Antibodies capable of postattachment neutralization constitute a significant fraction of the total anti-Env antibody in HIV-positive sera.

We showed above that the CD4i MAbs X5 and 17b and the gp41 MAbs 2F5 and 4E10 are able to neutralize virus in the postattachment format. Conversely, MAbs IgG1b12, CD4-IgG2, 447-52D, and 2G12 neutralize at least 1,000-fold less efficiently in the postattachment format than in the standard neutralization format. Although not proven, it is generally considered that CD4bs and V3 loop antibodies constitute a dominant fraction of the neutralizing activity in HIV-positive sera and antibodies like 2F5 and 4E10 are extremely rare (15, 52). We sought to reevaluate the strength of the postattachment neutralizing antibody component of HIV-positive sera and HIVIG using the SAI. Surprisingly, HIV-positive sera neutralized SOS virus only 4- to 38-fold more weakly (mean = 19) in the postattachment format than in the standard format (Fig. 5). This stands in stark contrast to MAb IgG1b12, which neutralizes approximately 1,000-fold more weakly in the postattachment format and more closely mimics the behavior of MAb 2F5, which neutralizes only about 10-fold less effectively in this format. This result suggests that the neutralizing activity of the HIV-positive sera does not derive solely from V3 loop and CD4bs antibodies. The sera appear to contain a significant component of 2F5-like or 17b-like antibodies, or antibodies to as yet uncharacterized epitopes that are able to mediate postattachment neutralization. In fact, several MAbs to the 2F5 and CD4i epitope clusters have been isolated from a phage-displayed antibody library prepared from the FDA2 donor (33, 52).

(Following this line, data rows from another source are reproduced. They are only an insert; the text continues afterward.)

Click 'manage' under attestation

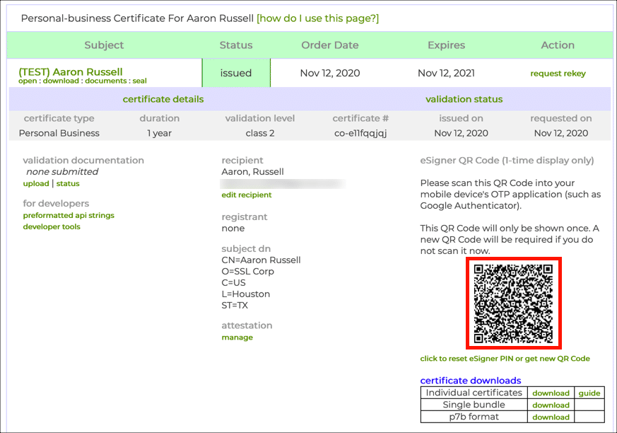click(x=237, y=337)
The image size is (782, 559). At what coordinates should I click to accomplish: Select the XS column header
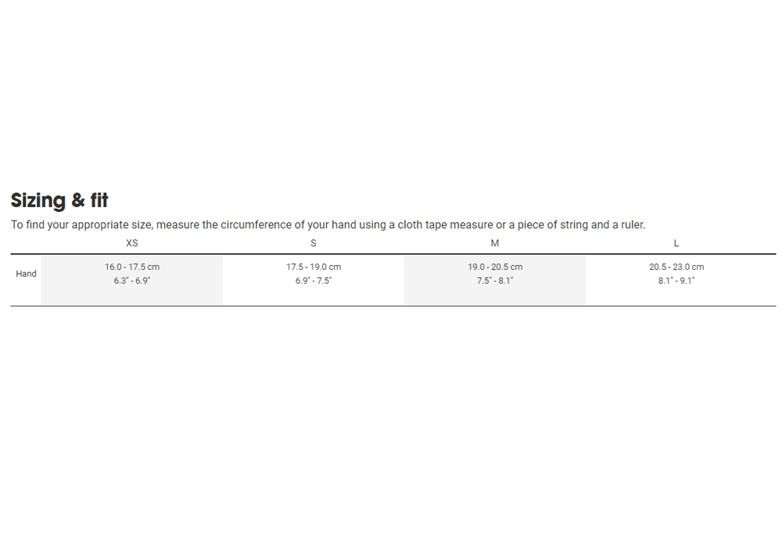131,243
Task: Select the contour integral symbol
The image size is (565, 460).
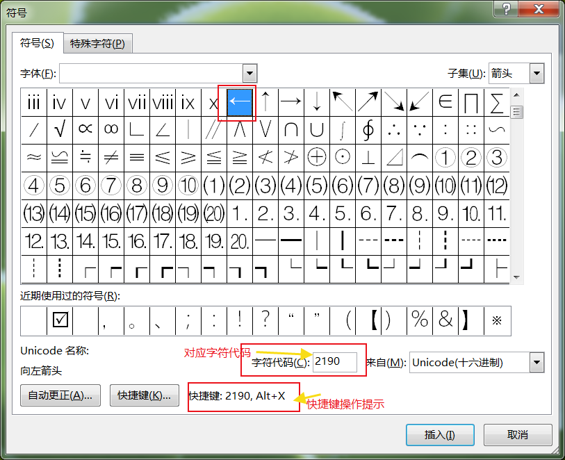Action: click(368, 129)
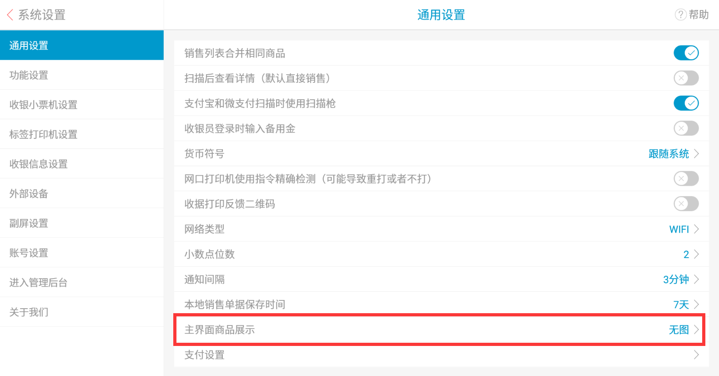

The above findings provide a means of estimating concentrations of particular MAbs in sera that would be needed to obtain the postattachment neutralization observed. Postattachment 50% inhibitory concentration (IC₅₀) of sera is, on average, approximately a 1:26 serum dilution (Fig. 5). Postattachment IC₅₀ of 17b is approximately 30 μg/ml. If we assume that serum postattachment neutralization is comprised entirely of neutralizing antibodies similar to 17b, then 780 μg/ml would be required. Since the total concentration of anti-Env antibody has been previously estimated at between 100 μg/ml and 1 mg/ml (2), it appears unlikely that such a large proportion of anti-Env antibody would recognize the CD4i epitope (78 to 100%). However, it should be noted that the JR-FL isolate is particularly resistant to CD4i MAbs and that other CD4i antibodies may be more potent than 17b (33). Using a similar calculation, serum postattachment neutralization is equivalent to 7.8 μg of 2F5/ml or 78 μg of 4E10/ml. This translates as 0.78 to 7.8% of the total anti-Env fraction of sera for 2F5 or 7.8 to 78% for 4E10.